An Overview of Ransomware Attacks in 2019
Ransomware has cost companies an average of $84,116 per ransom in the last quarter of 2019, according to data from Coveware. These figures do not even begin to account for the costs of reputational damage to the companies, network remediation, and other operational expenses incurred as a result of the attacks.
How ransomware attacks are executed depends entirely on the individual software, but there is a common thread among each of them – they’re as damaging for governments, hospitals, universities, and other organizations as they are lucrative for the cybercriminals that use them.
“Ransomware” is a catch-all term for malicious software programs that infect computers and threaten to cause data breaches and other data loss disasters should the victims not pay a ransom. Popular ransomware programs include REvil (aka Sodinokibi), Snatch, and Maze, among hundreds of others.
With the rising prevalence of cyber criminals offering ransomware as a service, the CurrentWare team has opted to bring awareness to the potential damage these programs can cause to unprepared organizations by providing an overview of notable ransomware attacks in 2019.
Multiple Attacks in the State of Maryland (USA)
In 2019, the state of Maryland in the USA fell victim to two ransomware attacks – one in the city of Baltimore, and another at the police department for the city of Salisbury.
These devastating ransomware attacks have influenced state lawmakers to propose a law that would make the possession of ransomware a criminal offense regardless of proven criminal intent, with exceptions provided for cybersecurity researchers studying the malware for legitimate research purposes.
The Salisbury Police Department’s (SPD) attack occurred through attackers gaining access to their systems via a longtime third-party software vendor. The likely loss of trust between the SPD and its software vendor has the potential to have a notable impact on their business relationship.
In terms of more significant impacts, fortunately for the SPD, they had a system backup that prevented their data from being lost, and there was no evidence that any data was stolen or downloaded from their compromised system. They also had procedures in place to address the downtime associated with the temporary technical downtime, opting to rely on a paper-based system to continue responding to calls.
As for the city of Baltimore, their 2019 ransomware attack has had a much more significant impact. Reports have claimed they were forced to pay a 6 million US dollar ransom as a result of the attack, which had to come from the city’s existing budget for critical information technology infrastructure. The ransomware attack has prompted the city of Baltimore to consider purchasing insurance to cover the costs of future hacks.
Norsk Hydro (Norway)
Norsk Hydro, an aluminum supplier in Norway’s capital of Oslo, suffered a ransomware breach in March of 2019.
The financial impact of the cyberattack is estimated to have peaked at the equivalent of US$71 million. Fortunately Norsk Hydro was in a position that they were not forced to fund the cybercriminals responsible – they offered to forgo the ransom payment in favor of recruiting the cybersecurity team at Microsoft to restore their operations.
Eurofins Ransomware (UK)
Eurofins Scientific is the largest police forensics services firm in the UK; they provide a range of analytical testing services to clients across various industries.

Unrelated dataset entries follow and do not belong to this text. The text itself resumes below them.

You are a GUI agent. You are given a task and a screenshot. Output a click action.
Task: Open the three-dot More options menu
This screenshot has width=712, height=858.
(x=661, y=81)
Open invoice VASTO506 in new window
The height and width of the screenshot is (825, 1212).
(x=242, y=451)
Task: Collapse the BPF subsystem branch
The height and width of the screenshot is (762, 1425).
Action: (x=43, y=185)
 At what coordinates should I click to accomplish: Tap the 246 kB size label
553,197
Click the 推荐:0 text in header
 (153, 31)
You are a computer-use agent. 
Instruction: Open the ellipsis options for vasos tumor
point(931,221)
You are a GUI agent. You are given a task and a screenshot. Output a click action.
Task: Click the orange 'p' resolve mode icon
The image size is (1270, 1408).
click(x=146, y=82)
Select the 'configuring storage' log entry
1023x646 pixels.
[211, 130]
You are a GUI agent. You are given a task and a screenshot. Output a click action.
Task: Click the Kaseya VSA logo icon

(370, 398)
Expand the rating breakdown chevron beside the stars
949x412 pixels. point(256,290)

The June 2019 ransomware attack forced Eurofins to shut down many of their servers and systems to limit the spread of the ransomware within their network. The ransomware attack had led to a backlog of 20,000 forensic samples, causing significant delays in their day-to-day operations.
Why is Ransomware so Devastating?
Ransomware attacks against companies that store and process sensitive data such as personally identifiable information (PII), trade secrets, and crime scene evidence are particularly devastated when ransomware strikes. These sorts of organizations have an added pressure to pay the ransom to recover their data following an attack should they not have secured backups prepared.
In addition to the financial and organizational productivity impacts that ransomware attacks can have, these programs may also cause copies of the data stored in the systems they infect to be copied and sold for additional profit for the cybercriminals. These data breaches can lead to further incidents including blackmail and identity theft, creating a serious concern for both organizations and the people that are left to trust them to have essential services fulfilled.
How Can I Protect Against Ransomware?
Ransomware is often spread through phishing emails that contain malicious attachments, or through “drive-by downloading” where malicious files are unknowingly downloaded to a user’s machine from an infected website.
There are key steps organizations can take to proactively mitigate the chances of a ransomware infection, including:
- Maintaining secure backups of their data that are separate from the internet, reducing the pressure to pay ransoms that encourage cybercriminals to use ransomware
- Use internet filtering software to restrict internet access to unsafe websites that may be used to transmit ransomware and block downloads from the internet to proactively prevent ransomware that is transmitted through phishing scams.
- Protect endpoint devices such as computers by using endpoint security software with USB access control features. Endpoint security software helps to prevent negligent users from becoming insider threats after unknowingly infecting their organization’s endpoints with a compromised USB device.